**SELECTED PASSAGE:**
Segment Open
CITC works to remind contractors of the importance of properly trained employees. Any company that wants to survive and succeed needs to understand that long-term business success depends on having a trained work force.

Training affects the bottom line in both the cost of supervising unskilled workers and the high cost of redoing unacceptable work. With less-skilled workers, more money is spent on managers to supervise them, which in the long run is more expensive than providing training. In addition, trained workers are safer. Unskilled workers are more prone to injury and can increase a company's liability and workers' compensation premiums.

Another CITC program, school-to-career internships, began in 1997. Currently, five Rainier Beach High School seniors have entered paid school-to-career internships with sponsoring contractors S.D. Deacon Construction, MARPAC Construction, and W.G. Clark Construction in Seattle.

After completing classroom craft training during the fall 1997 semester, the Rainier Beach students are now receiving hands-on exposure to the industry under the guidance of a one-on-one mentor at each job site. One of the main goals of the program, and a big selling point for participating contractors, is to permanently hire promising students into an apprenticeship program upon their high school graduation. CITC hopes to expand the program into more school districts in the future.

School-to-career programs are booming across the country because the job market currently provides an open door to trained craftspeople. But one group has been opposed to STC programs: parents. The core problem, according to one educator, "is parents who believe that a four-year college degree will secure their child's place in the shrinking middle class. They are wary of any education plan that sounds at all different from the familiar college prep route," says Kenneth Gray, a professor in the College of Education at Pennsylvania State University.

In his article "The Gatekeepers" (Techniques, January 1997), Gray says that many parents falsely believe that there is a relationship between college degrees and high-paying jobs.

"While it is true that college graduates continue to earn more than high school graduates, a bachelor's degree is not a guarantor of a high income," says Gray. "The economic return from college is a complex issue. Education accounts for only some of the variation in individual earnings. Supply and demand are the key factors."
Segment Closed
**ACTION ITEM A:** Decide whether each statement agrees with the passage on construction training, answering yes or no and quoting the words of the passage that settle it: (i) The school-to-career internships started in 1997. (ii) Seven Rainier Beach High School seniors entered the paid internships. (iii) Gray holds that a bachelor's degree guarantees a high income.
**ACTION ITEM B:** Pick up the passage on construction training after its last sentence and carry it forward.

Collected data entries
Segment Open
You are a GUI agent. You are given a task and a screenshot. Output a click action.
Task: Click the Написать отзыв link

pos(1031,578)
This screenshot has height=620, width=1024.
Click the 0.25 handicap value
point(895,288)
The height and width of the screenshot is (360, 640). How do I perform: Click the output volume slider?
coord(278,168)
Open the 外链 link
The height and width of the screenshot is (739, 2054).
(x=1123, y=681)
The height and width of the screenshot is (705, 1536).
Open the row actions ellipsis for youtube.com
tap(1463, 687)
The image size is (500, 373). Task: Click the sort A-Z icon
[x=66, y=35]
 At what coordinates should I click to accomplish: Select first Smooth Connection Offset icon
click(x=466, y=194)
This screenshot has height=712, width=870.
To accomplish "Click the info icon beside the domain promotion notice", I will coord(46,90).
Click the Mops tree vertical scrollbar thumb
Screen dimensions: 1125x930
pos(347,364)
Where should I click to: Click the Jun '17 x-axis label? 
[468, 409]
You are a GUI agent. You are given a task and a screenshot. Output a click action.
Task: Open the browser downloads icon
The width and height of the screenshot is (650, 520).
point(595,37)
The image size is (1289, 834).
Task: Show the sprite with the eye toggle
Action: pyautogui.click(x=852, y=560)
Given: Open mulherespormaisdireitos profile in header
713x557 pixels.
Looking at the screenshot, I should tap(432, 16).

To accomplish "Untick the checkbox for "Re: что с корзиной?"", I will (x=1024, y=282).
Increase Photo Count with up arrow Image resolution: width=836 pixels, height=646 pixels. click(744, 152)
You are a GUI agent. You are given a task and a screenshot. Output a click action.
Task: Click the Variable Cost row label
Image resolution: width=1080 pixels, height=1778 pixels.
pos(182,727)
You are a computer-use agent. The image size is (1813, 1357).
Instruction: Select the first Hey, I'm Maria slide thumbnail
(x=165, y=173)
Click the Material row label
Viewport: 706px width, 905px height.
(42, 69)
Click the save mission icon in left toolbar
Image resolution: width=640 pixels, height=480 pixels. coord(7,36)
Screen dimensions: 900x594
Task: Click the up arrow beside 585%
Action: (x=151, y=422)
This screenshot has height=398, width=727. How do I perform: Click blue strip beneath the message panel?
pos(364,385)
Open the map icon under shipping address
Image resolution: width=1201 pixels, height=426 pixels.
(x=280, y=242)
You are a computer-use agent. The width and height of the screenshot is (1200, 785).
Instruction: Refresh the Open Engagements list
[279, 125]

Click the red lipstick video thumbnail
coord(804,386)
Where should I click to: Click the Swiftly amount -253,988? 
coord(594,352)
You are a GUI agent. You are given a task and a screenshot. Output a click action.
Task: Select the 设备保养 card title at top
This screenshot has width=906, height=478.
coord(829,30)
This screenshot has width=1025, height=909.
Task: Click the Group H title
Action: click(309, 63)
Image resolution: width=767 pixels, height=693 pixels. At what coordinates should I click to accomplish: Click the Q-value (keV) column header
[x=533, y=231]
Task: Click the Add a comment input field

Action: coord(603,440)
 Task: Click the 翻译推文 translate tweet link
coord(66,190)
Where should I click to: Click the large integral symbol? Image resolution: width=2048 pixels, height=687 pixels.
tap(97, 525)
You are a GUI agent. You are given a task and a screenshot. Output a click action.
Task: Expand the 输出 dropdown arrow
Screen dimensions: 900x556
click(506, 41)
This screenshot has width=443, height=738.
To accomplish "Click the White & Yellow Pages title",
Segment Closed
**RESULT A:**
(i) Yes: "Another CITC program, school-to-career internships, began in 1997."
(ii) No: "five Rainier Beach High School seniors have entered paid school-to-career internships"
(iii) No: "a bachelor's degree is not a guarantor of a high income"

**RESULT B:**
Professional jobs comprise only 20 percent of all occupations, a surprise to parents who believe their children, armed with a bachelor's degree, will be able to find a professional job. The fact is that there are not enough professional jobs to go around.

"Only one in two who graduate with a professional credential, such as teaching, engineering, accounting or the biological sciences, will find commensurate employment," says Gray. "While our nation's colleges graduate 1.2 million students each year with professional degrees, the economy generates only 600,000 jobs."

Gary Darling, owner of Mastercraft Electric in Seattle has apprentices at all levels. First-year apprentices earn more than twice the minimum wage plus medical, dental, pension, training, vacation and holiday pay. The base wage continues to increase as the employee gains experience.

One of Darling's employees came to the company nine years ago from a construction materials job that paid little more than minimum wage. Today, he is the head of the low voltage and fiber optics division of the company and sits on a committee for CITC to help bring young people into the crafts.

Part of CITC's mission is to educate students and parents that jobs in the construction industry offer good pay and long-term career stability. An employment publication, Today's Careers, reported in its Jan. 30, 1998, issue, "Journey-level workers can make $45,000 and up. Superintendents, who run construction jobs day-to-day, can make $60,000. Top carpenters can make $80,000."

The backbone of the U.S. economy, the construction industry offers a way to build a future.


Kathleen Garrity is executive director of Associated Builders and Contractors of Western Washington (ABC). Sandra Olson is executive director of the Construction Industry Training Council of Washington (CITC).